• [SOURCE EXTRACT]
The Wicker Man - Preview
Preview by Jack Foley
ACCLAIMED director Neil LaBute has faced a lot of criticism for deciding to remake The Wicker Man – but he might just have the last laugh if the creepy trailer is anything to go by.
The film stars Nicolas Cage as a sheriff investigating the disappearance of a young girl on a remote island off the coast of Maine. But as with the original, his hopes of unraveling the girl’s disappearance become increasingly uncertain when he discovers evidence of pagan rituals.
The original film, directed by Robin Hardy and starring Edward Woodward and Ingrid Pitt, was recently voted the greatest cult movie of all time and it certainly boasts one of the most enduring conclusions.
But fans of the original have been quick to chastise the decision to remake it, citing past American imitations of former British classics such as Alfie, The Italian Job and Get Carter.
LaBute is, however, a talented artist in his own right, as both a playwright, director and screenwriter. Past successes have included The Shape of Things and Some Girl(s) and there are many who believe he has something distinctive to bring to this re-telling.
In defending his decision to rejig it, the director explained: “I always loved the opriginal movie and I loved the script in particular, but I never thought that it was completed so well that it couldn’t be touched again.”
One of the most prominent changes revealed so far is that Christopher Lee’s character, Lord Summerisle, has been turned into a woman played by Ellen Burstyn, who is now the head of a matriarchal society.

• [MATERIAL SUPPLIED]
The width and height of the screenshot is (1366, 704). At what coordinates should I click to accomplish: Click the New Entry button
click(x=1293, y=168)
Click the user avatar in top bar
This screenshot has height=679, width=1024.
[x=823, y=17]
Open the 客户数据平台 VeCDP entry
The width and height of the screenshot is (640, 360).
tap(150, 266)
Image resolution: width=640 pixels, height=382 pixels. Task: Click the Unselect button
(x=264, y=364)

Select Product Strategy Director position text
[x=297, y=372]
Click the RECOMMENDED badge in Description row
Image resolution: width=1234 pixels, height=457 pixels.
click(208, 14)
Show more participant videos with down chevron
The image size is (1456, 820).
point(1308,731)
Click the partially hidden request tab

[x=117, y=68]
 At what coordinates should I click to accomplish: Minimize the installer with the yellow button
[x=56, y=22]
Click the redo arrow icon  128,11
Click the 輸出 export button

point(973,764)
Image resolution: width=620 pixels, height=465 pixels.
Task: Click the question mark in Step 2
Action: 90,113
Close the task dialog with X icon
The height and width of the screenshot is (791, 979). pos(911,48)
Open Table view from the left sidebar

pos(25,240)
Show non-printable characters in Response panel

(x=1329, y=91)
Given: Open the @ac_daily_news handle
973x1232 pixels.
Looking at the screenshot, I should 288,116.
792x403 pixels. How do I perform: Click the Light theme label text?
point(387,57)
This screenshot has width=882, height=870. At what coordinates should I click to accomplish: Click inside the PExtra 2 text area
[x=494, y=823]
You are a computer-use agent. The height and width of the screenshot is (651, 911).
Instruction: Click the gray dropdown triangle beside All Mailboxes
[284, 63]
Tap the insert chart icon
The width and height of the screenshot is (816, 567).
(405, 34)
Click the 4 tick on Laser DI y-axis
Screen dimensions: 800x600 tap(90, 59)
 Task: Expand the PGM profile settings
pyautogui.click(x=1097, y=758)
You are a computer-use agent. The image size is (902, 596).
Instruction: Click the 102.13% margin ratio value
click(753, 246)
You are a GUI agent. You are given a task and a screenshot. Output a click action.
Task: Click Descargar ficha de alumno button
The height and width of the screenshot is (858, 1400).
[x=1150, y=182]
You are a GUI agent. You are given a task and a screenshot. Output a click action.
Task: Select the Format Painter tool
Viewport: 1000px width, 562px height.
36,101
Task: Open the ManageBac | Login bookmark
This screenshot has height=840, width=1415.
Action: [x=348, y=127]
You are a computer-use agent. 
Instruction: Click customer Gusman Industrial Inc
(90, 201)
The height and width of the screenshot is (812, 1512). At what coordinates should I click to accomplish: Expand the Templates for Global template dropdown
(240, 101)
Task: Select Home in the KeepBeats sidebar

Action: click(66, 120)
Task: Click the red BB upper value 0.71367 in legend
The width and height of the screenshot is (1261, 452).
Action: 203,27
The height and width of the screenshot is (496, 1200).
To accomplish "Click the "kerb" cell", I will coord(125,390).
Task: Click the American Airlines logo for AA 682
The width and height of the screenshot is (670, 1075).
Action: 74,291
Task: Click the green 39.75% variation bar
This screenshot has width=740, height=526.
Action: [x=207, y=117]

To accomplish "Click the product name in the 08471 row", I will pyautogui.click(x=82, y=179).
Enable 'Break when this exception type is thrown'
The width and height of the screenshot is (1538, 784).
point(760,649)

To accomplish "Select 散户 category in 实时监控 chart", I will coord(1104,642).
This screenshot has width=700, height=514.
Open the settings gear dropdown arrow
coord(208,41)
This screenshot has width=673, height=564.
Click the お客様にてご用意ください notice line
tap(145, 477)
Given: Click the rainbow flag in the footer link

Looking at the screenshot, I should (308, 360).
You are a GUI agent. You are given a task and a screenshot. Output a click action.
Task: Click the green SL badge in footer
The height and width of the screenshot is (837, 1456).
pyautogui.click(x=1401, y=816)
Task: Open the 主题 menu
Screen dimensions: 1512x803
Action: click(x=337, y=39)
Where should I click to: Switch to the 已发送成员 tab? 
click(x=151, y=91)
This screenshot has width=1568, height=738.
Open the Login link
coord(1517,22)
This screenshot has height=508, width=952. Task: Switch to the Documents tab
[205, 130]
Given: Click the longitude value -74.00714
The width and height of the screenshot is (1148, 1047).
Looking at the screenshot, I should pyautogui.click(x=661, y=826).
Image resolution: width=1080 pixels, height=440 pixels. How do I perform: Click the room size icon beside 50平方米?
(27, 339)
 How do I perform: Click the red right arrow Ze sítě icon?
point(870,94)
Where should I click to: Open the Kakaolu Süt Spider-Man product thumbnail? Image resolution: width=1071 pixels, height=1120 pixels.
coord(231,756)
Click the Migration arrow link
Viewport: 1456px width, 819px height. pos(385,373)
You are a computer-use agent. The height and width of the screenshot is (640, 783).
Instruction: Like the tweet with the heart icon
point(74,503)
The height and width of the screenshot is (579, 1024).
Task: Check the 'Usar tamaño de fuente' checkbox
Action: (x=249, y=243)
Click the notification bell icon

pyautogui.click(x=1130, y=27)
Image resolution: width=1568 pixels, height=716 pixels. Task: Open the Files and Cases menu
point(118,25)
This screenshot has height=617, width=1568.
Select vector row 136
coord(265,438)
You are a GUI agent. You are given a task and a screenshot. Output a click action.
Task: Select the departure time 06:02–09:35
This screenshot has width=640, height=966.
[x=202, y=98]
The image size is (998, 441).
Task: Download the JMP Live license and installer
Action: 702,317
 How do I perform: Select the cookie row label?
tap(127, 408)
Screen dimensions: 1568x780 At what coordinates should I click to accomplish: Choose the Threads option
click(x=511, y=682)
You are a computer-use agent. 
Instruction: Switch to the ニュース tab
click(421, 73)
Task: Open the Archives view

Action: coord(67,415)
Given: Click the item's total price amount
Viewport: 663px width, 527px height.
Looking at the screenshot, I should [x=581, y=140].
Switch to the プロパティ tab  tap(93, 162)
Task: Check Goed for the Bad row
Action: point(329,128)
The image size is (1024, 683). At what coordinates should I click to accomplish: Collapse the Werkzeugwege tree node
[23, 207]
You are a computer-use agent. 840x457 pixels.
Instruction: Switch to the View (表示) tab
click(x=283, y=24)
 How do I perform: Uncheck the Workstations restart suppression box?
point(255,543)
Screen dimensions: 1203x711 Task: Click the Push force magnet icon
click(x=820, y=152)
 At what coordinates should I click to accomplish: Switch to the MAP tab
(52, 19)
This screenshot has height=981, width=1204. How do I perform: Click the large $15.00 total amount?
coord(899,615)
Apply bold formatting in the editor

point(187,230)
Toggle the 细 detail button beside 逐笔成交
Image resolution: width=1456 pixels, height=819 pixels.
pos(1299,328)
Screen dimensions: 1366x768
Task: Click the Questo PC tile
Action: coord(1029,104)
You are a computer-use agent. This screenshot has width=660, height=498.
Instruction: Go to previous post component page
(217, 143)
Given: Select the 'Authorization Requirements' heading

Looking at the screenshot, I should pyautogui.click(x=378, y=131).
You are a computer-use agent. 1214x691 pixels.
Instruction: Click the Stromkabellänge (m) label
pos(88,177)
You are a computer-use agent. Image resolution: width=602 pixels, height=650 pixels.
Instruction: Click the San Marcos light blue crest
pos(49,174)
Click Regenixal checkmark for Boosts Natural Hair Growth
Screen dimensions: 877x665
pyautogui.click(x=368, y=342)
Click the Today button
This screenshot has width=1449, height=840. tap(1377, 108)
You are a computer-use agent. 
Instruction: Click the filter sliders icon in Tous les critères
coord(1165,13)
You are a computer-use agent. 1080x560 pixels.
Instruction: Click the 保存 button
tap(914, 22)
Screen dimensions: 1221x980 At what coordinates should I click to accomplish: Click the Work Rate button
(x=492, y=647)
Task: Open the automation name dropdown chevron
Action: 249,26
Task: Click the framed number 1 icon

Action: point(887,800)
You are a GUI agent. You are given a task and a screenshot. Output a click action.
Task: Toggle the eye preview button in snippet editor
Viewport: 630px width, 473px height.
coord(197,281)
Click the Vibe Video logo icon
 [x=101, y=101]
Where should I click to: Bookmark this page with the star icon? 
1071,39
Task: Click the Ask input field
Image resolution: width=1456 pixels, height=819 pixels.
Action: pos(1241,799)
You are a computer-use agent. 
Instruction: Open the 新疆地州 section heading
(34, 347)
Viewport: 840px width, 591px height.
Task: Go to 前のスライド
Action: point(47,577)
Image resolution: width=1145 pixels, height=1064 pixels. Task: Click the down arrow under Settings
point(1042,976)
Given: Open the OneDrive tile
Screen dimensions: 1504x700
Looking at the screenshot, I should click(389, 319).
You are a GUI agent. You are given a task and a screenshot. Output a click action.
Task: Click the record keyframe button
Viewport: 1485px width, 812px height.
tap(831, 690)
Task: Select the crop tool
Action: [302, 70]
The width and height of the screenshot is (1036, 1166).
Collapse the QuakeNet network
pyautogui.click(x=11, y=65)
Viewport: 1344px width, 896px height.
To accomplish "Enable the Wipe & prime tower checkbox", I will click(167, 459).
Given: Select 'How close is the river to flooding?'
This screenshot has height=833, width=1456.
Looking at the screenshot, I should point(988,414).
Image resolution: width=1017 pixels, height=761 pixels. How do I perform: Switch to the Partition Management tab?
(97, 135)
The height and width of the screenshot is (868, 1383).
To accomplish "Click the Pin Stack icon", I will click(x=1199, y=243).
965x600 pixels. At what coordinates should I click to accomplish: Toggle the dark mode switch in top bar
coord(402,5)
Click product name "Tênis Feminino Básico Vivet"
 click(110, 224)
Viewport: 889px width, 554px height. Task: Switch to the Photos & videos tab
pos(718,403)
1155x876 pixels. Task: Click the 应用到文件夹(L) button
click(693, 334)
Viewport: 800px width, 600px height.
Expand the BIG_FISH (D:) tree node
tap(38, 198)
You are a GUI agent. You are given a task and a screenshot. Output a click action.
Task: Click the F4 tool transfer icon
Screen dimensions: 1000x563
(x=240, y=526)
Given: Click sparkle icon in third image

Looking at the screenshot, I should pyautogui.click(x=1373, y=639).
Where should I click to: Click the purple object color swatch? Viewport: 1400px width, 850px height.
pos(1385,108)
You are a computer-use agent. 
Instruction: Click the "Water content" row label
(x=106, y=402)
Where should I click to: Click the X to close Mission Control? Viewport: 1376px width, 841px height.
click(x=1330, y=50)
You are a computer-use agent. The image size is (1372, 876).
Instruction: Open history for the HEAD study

• [TASK REQUIREMENTS]
1. Reproduce the part of The Wicker Man preview starting at "The film stars" and ending at "and Get Carter.".
2. Answer these from The Wicker Man preview:
(a) Where is the remote island in the new film located?
(b) Who directed the original film?
(c) Who plays Lord Summerisle in the remake?
The records were taken from a different source.

• [ANSWERS TO THE TASKS]
1.
The film stars Nicolas Cage as a sheriff investigating the disappearance of a young girl on a remote island off the coast of Maine. But as with the original, his hopes of unraveling the girl’s disappearance become increasingly uncertain when he discovers evidence of pagan rituals.
The original film, directed by Robin Hardy and starring Edward Woodward and Ingrid Pitt, was recently voted the greatest cult movie of all time and it certainly boasts one of the most enduring conclusions.
But fans of the original have been quick to chastise the decision to remake it, citing past American imitations of former British classics such as Alfie, The Italian Job and Get Carter.

2.
(a) Off the coast of Maine
(b) Robin Hardy
(c) Ellen Burstyn